セブン銀行が、小売企業との連携を通じて自社を中心とした「経済圏」の構築を目指す方針であることが分かりました。2027年度をめどに、コンビニやスーパーなど小売企業向けに口座や決済といった銀行機能を提供する見込みです。候補に挙がっているのは、セブン‐イレブン・ジャパンやファミリーマート、イトーヨーカ堂などです。
銀行機能を外部企業に提供する仕組みは「BaaS(バンキング・アズ・ア・サービス)」と呼ばれます。提供先の小売企業は自ら銀行免許を取得することなく、独自ブランドの「銀行」サービスを比較的手軽に立ち上げられるのが特徴です。具体的には、アプリと一体化した決済機能やポイント付与サービスなどの提供が可能になるとみられています。
銀行がシステムを外部提供する動きは大手行の間でも広がっており、三菱UFJ銀行が投資信託や保険販売のシステムを他社に外販する取り組みを進めるなど、BaaSは銀行業界全体で存在感を増しています。
小売企業側のメリットは、決済データと購買情報を組み合わせられる点です。
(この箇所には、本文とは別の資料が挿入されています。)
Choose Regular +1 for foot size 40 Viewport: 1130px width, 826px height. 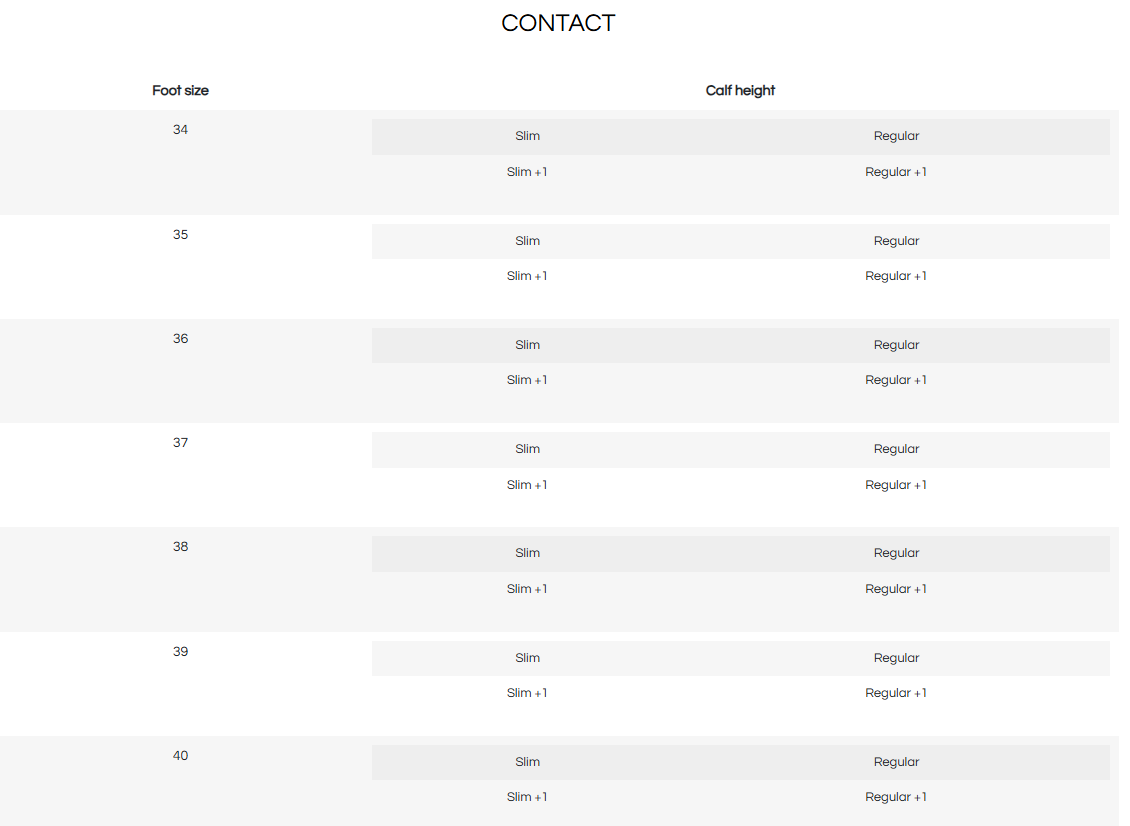(x=896, y=797)
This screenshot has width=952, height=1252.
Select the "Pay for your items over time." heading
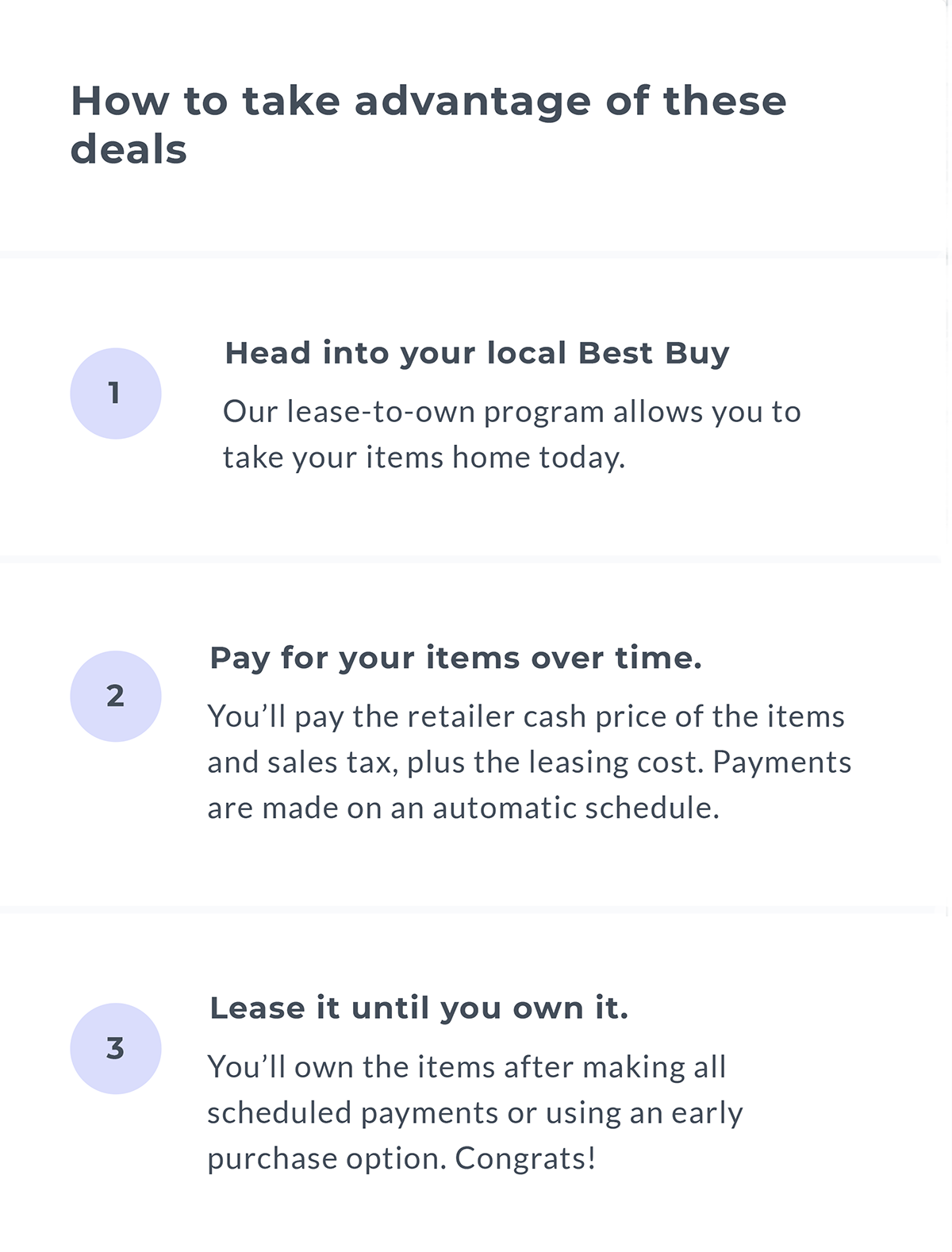(x=455, y=658)

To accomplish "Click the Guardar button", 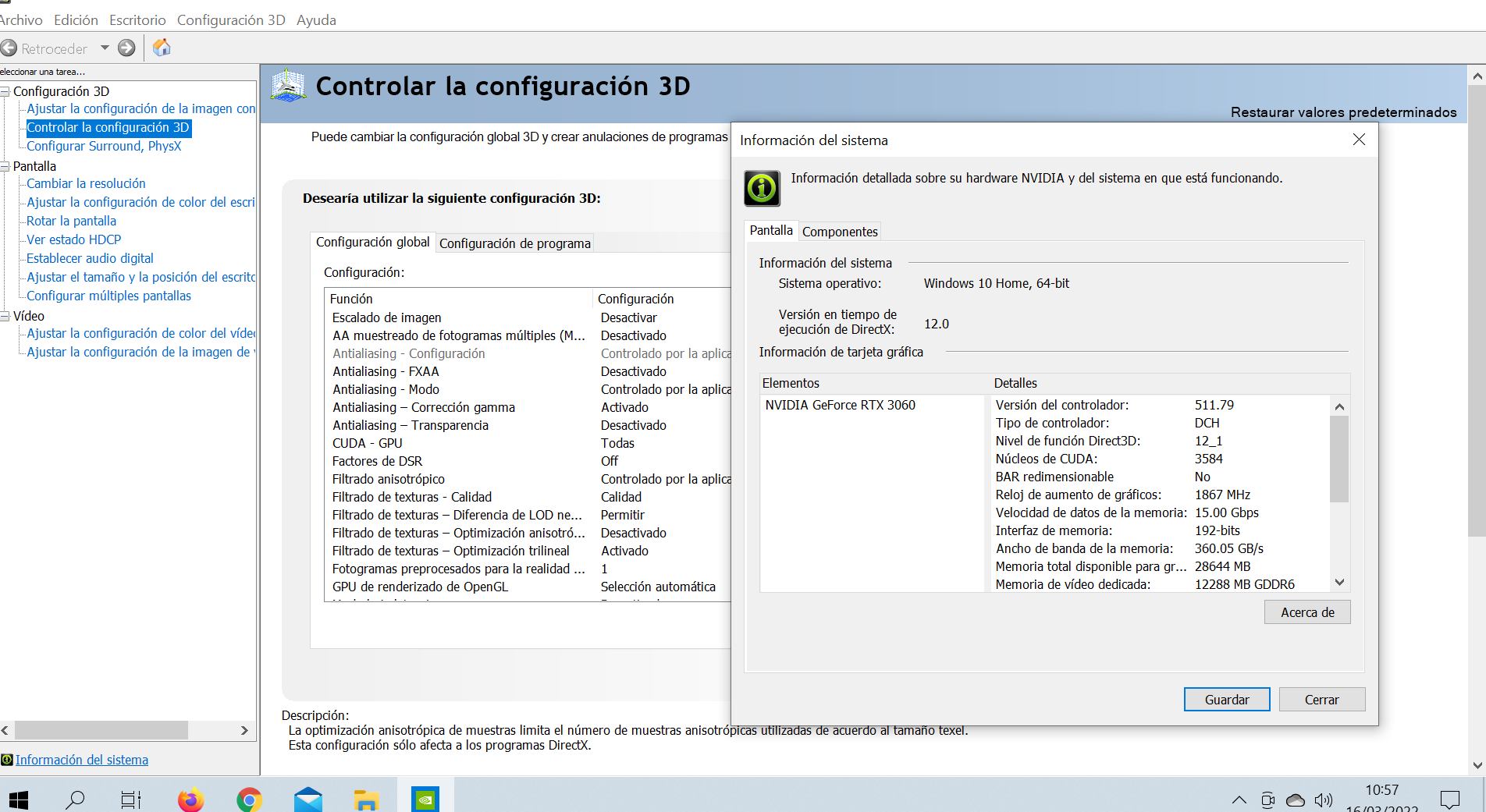I will [x=1226, y=700].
これにより、顧客の購買傾向に応じた効率的な販促活動を展開しやすくなります。交通系や通信系の事業会社が先行してきた「金融と本業の融合」の流れが、今回の取り組みで小売業界にも広がる形です。
セブン銀行側にも狙いがあります。提携先の小売企業を通じて新規顧客の獲得を促し、口座数や預金残高の拡大につなげたい考えです。全国2万8000台以上に上る自社ATMのネットワークを活用し、本人確認から口座開設手続きまでを一括して完結できる点は、セブン銀行ならではの強みになりそうです。
株式市場も好感、小売との連携拡大に期待
この方針が報じられたことを受け、セブン銀行株は29日、4営業日続伸し年初来高値を更新しました。市場関係者の間では、小売企業の顧客基盤を取り込むことで、口座数や会員数の積み上げが進むとの期待が広がっています。
具体的な提携交渉の相手としては、セブン‐イレブン・ジャパンやイトーヨーカ堂、ヨークベニマルなどが挙がりました。将来的には、ファミリーマートなど他のコンビニやスーパーへも提携の枠を広げる余地があります。
銀行免許を持たない小売企業でも銀行と同様のサービスを自社の顧客に提供できるようになるこの取り組みは、決済やポイントサービスを巡る小売業界の競争構図を変える一因になりそうです。今後、正式な提携発表や具体的なサービス内容が明らかになるか、注目が集まります。